BRAF V600E mutation Increases Death Risk in Papillary Thyroid Cancer
The presence of the BRAF V600E mutation is significantly associated with increased cancer-related death among patients with papillary thyroid cancer, according to the results of a study published in the Journal of the American Medical Association.
The thyroid gland is located in the front of the neck and is attached to the lower part of the voice box (larynx) and to the upper part of the windpipe (trachea). It has two sides, or lobes, that are connected by a narrow neck. The thyroid gland produces thyroid hormones, which regulate metabolism, growth, and development and are essential for life.
Papillary thyroid cancer is the most common type of thyroid cancer, accounting for more than 70 percent of all cases. Papillary cancers are typically irregular or solid masses that arise from otherwise normal thyroid tissue. More than half of papillary cancers have spread to lymph nodes in the neck. However, papillary cancers rarely spread to distant locations in the body. Papillary thyroid cancer is highly curable with currently available treatment techniques.

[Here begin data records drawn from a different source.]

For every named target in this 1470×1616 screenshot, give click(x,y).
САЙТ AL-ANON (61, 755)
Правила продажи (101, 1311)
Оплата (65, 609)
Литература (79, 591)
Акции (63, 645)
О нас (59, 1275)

The BRAF gene is known to play a part in cell growth, and mutations in BRAF are common in several types of cancer. BRAF V600E mutation is common in papillary thyroid cancer. To investigate the relationship between BRAF V600E mutation and mortality, researchers conducted a retrospective study of 1,849 patients (1411 women and 438 men) with a median age of 46 years and an overall median follow-up time of 33 months after initial treatment at 13 centers in 7 countries between 1978 and 2011.
The study results indicated that 47.5 percent of patients had the BRAF V600E mutation—and overall mortality was significantly higher among mutation carriers (5.3%) than in those who did not have the mutation (1.1%). Among patients who died, 80.4% had the BRAF V600E mutation. The researchers found significantly higher mortality in patients with the BRAF V600E mutation, even after adjusting for diagnosis, gender, and medical center. What’s more, they found higher mutation-associated mortality in two clinicopathological subcategories: lymph node metastasis and distant tumor metastasis.
The researchers concluded that BRAF V600E mutation was significantly associated with increased mortality in patients with papillary thyroid cancer. However, overall mortality is low in this disease and questions still remain as to how to use information regarding BRAF V600E mutation to manage mortality risk. More research will be necessary to determine how BRAF testing can be used to improve the prognosis of patients with papillary thyroid cancer.
Xing M, Alzahrani AS, Carson KA, et al. Association between BRAF V600E mutation and mortality in patients with papillary thyroid cancer. JAMA. 2013; 309(14): 1493-1501.